3 つの NIS+ スクリプト nisserver、nispopulate、nisclient を使用すれば、NIS+ 名前空間を設定できます。NIS+ スクリプトは NIS+ コマンド群を実行する Bourne シェルスクリプトであり、NIS+ コマンドを個別に入力する必要はありません。各スクリプトの動作内容を表 3-1 に示します。
表 3-1 NIS+ スクリプト
NIS+ スクリプト |
機能 |
---|---|
nisserver |
ルートマスターサーバー、非ルートマスターサーバー、複製サーバーをレベル 2 のセキュリティ (DES) で設定する |
nispopulate |
NIS+ テーブルを、対応するシステムファイルまたは NIS マップから指定されたドメイン内に生成する |
nisclient |
ホストとユーザーの NIS+ 資格を作成し、NIS+ のホストとユーザーを初期設定する |
NIS+ スクリプトといくつかの NIS+ コマンドと組み合わせることで、NIS+ 名前空間の設定に必要な作業を実行できます。NIS+ スクリプトとそのオプションについての詳しい説明は、nisserver(1M)、nispopulate(1M)、nisclient(1M) のマニュアルページを参照してください。第 4 章「スクリプトを使用した NIS+ の設定」では、NIS+ スクリプトを使用した NIS+ 名前空間の設定方法について説明しています。

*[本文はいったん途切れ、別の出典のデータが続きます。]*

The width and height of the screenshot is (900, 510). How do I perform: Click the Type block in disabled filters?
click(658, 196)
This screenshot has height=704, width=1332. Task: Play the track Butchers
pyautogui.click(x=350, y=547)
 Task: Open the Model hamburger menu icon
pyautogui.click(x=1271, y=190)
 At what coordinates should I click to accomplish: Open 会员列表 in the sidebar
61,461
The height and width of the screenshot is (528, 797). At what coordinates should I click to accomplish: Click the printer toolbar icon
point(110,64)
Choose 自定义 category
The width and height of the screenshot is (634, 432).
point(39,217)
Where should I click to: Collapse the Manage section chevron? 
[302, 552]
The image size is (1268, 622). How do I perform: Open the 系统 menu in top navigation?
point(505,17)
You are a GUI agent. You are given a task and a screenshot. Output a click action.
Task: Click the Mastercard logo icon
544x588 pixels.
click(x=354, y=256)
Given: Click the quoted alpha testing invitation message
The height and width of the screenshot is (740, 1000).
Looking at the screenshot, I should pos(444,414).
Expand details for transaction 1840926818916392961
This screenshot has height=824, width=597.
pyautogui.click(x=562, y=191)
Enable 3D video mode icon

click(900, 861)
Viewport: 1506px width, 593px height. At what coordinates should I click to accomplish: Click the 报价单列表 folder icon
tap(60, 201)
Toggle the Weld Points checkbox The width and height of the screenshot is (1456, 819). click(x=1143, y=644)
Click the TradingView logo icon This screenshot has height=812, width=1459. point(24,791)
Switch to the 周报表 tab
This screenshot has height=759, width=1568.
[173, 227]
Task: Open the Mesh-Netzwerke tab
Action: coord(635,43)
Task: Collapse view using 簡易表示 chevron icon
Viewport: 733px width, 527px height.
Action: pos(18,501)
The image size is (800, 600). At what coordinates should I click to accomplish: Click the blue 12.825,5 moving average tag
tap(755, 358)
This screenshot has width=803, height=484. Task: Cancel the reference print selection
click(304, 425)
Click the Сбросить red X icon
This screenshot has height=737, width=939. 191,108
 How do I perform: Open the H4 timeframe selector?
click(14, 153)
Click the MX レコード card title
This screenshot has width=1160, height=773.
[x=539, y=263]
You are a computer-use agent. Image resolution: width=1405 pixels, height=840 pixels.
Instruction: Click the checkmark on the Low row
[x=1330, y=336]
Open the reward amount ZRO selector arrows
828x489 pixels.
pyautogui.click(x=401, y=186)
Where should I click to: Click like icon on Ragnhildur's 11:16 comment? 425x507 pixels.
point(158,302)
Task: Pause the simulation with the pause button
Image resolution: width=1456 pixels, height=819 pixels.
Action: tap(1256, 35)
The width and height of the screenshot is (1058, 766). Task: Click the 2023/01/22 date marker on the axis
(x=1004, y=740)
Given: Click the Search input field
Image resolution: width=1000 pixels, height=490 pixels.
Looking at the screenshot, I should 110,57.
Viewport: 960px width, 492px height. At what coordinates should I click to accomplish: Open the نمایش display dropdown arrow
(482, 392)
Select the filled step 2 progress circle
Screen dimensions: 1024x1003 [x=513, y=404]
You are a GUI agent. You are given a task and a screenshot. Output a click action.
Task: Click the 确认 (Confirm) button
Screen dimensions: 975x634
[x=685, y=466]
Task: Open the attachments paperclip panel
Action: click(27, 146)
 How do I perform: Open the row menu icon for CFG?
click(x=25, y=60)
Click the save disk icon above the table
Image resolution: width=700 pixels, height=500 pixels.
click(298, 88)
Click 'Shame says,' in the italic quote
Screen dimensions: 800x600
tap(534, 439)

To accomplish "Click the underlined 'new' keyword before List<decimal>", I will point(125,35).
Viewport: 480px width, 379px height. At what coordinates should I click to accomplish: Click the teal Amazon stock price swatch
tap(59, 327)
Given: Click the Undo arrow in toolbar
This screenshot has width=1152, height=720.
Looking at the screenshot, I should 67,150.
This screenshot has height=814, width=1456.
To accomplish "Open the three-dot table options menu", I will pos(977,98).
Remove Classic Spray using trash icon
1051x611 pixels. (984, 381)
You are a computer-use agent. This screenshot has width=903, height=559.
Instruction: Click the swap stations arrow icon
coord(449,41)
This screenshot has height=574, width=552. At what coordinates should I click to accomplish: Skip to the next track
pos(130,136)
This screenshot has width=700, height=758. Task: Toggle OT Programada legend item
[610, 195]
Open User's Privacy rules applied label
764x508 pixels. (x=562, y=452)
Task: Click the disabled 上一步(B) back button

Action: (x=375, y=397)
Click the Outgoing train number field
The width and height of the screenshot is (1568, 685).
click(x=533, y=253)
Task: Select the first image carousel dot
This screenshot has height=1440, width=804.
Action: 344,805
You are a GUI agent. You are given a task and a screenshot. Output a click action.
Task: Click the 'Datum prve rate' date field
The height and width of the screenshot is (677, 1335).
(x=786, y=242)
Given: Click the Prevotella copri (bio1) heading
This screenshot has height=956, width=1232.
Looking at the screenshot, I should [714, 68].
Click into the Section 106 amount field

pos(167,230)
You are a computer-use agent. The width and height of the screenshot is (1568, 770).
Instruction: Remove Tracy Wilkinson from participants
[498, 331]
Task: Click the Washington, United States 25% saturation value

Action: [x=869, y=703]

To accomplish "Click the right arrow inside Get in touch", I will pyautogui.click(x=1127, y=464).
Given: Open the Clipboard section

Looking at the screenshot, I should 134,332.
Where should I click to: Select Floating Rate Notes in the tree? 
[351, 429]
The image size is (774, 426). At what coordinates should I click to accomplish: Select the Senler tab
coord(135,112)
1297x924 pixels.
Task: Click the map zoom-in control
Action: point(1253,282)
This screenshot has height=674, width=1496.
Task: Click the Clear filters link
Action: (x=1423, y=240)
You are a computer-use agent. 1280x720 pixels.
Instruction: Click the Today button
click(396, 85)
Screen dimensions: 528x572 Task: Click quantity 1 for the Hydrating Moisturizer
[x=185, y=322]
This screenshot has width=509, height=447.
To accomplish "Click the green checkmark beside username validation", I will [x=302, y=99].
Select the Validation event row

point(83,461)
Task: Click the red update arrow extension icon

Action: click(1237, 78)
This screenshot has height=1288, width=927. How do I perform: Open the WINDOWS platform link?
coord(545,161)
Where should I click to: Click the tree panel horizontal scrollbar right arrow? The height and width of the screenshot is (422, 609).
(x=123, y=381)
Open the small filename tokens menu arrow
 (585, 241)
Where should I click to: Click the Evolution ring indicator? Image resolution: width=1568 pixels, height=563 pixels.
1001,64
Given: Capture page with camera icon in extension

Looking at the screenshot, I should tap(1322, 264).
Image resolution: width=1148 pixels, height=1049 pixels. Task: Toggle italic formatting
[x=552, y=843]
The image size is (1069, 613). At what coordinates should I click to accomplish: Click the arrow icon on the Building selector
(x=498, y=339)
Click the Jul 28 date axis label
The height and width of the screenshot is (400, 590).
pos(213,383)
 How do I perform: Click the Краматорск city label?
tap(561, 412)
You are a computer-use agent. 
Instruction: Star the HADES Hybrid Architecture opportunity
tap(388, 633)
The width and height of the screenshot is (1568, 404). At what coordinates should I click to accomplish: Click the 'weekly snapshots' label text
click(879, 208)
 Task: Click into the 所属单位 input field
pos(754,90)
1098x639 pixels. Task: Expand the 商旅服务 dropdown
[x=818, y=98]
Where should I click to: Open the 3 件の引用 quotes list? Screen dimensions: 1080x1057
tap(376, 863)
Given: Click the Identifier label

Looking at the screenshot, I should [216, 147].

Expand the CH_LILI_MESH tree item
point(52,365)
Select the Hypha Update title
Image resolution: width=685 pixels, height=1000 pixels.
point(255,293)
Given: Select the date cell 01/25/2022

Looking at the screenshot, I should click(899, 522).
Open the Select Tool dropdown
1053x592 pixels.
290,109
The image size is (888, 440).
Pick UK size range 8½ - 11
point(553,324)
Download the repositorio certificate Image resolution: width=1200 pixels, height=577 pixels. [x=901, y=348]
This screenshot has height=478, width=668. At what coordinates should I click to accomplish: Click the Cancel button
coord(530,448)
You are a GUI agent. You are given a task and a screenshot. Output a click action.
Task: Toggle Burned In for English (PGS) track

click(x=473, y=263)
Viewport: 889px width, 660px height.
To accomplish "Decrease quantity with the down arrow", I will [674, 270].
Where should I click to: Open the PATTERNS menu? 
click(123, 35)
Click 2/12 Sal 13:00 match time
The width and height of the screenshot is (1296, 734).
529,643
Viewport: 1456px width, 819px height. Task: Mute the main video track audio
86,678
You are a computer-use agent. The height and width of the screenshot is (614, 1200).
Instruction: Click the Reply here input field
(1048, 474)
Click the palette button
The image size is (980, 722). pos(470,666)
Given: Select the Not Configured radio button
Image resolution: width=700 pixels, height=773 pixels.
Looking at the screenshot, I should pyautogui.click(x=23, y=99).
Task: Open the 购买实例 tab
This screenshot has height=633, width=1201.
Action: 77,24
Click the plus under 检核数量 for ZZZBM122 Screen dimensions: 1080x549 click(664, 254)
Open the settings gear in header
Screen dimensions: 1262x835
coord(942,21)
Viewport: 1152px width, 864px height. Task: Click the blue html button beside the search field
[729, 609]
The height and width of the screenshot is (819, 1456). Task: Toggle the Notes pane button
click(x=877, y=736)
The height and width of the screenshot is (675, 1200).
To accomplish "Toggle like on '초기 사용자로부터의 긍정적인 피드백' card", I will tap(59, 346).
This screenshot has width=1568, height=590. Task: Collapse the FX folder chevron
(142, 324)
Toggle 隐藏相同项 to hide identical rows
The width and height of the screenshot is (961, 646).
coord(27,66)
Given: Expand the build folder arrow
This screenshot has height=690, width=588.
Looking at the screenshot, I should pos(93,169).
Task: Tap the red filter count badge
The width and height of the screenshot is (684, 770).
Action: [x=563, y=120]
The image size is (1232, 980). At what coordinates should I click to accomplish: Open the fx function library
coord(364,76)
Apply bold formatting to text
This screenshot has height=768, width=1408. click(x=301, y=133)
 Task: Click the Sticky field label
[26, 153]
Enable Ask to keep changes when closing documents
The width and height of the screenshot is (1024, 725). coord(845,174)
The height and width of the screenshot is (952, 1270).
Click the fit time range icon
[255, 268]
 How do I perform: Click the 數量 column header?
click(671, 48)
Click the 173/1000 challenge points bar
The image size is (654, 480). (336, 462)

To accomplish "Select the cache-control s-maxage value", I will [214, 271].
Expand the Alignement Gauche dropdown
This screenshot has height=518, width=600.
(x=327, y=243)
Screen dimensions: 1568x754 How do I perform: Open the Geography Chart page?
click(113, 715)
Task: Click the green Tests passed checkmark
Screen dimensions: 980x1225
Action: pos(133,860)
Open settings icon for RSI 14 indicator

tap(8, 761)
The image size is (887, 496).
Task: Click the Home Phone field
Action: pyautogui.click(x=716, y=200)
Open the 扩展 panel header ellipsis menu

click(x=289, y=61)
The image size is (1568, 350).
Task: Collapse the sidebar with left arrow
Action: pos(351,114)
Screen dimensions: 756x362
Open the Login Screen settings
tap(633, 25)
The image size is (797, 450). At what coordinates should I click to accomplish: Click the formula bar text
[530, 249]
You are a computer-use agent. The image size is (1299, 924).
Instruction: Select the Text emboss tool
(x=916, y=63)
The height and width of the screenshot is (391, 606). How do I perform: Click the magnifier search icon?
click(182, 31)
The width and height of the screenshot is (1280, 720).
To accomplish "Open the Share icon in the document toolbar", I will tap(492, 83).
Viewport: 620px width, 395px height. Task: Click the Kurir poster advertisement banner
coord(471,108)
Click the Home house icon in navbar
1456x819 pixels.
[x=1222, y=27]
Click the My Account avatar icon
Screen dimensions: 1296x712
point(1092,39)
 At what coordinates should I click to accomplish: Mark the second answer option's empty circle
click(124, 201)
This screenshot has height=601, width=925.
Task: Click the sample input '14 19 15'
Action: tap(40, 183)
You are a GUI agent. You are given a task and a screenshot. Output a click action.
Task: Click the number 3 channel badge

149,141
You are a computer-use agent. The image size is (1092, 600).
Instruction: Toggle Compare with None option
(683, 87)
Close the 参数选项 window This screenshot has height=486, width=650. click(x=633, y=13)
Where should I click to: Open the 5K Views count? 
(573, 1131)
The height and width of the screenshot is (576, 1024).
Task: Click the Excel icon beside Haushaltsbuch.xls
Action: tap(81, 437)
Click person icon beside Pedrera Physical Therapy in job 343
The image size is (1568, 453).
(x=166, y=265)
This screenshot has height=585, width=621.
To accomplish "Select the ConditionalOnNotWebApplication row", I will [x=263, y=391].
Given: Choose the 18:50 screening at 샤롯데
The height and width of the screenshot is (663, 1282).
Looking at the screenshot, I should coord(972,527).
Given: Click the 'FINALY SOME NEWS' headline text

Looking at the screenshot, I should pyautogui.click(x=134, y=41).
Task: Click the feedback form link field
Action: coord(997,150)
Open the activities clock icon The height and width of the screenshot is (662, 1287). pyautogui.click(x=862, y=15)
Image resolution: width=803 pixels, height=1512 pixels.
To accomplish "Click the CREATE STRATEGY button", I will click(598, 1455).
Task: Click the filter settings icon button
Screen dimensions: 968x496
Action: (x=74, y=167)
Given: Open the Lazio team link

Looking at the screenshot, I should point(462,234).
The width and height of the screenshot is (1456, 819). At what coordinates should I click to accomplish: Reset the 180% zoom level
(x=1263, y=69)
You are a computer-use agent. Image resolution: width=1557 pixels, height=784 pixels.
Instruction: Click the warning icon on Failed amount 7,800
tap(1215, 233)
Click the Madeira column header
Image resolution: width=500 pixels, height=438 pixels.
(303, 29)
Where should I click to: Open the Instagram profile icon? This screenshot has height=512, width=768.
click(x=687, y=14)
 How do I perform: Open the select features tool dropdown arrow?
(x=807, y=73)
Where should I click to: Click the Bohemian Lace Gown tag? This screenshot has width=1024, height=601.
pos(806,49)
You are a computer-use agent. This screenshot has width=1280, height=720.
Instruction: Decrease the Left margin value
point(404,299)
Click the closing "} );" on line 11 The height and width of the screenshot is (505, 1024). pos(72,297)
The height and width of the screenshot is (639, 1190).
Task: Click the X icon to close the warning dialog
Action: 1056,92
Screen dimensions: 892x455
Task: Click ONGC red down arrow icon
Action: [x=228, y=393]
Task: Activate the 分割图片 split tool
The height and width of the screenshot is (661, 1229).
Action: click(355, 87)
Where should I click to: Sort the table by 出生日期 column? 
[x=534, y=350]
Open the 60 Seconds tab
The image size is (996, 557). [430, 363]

-x オプションを使用して、コマンドを実際に実行せずに各スクリプトを実行できます。このオプションを使用すると、スクリプトが呼び出すコマンドとおおよその結果をシステムを変更せずに確認できます。最初に、-x オプションを使用してスクリプトを実行しておけば、予期しない結果を最小限にできます。
NIS+ スクリプトを使用すれば NIS+ 名前空間の作成に必要な作業が軽減されるとはいえ、スクリプトですべての NIS+ コマンドを代行できるわけではありません。スクリプトは、NIS+ の一部の機能を提供するだけです。NIS+ にまだ慣れていない場合、この節を省略して、NIS+ 名前空間のサンプルを作成してからこの節を読むこともできます。
nisserver スクリプトは、標準のテーブルとアクセス権 (承認) で NIS+ サーバーを設定するだけです。このスクリプトでは次のことは実行しません。
NIS+ 管理グループへ NIS+ 主体を追加する
NIS+ スクリプトではなく nisgrpadm コマンドを使用して、NIS+ 管理グループに特別な NIS+ 主体を追加する方法については、第 4 章「スクリプトを使用した NIS+ の設定」を参照してください。
NIS+ スクリプトではなく rpc.nisd コマンドを使用して、NIS+ クライアントマシンを非ルートサーバーに変更する方法については、第 4 章「スクリプトを使用した NIS+ の設定」を参照してください。
nisclient スクリプトは、DNS を使用してホスト名を検索するように NIS+ クライアントを設定することはありません。この設定を必要とするクライアントの場合、DNS を明確に設定しなければなりません。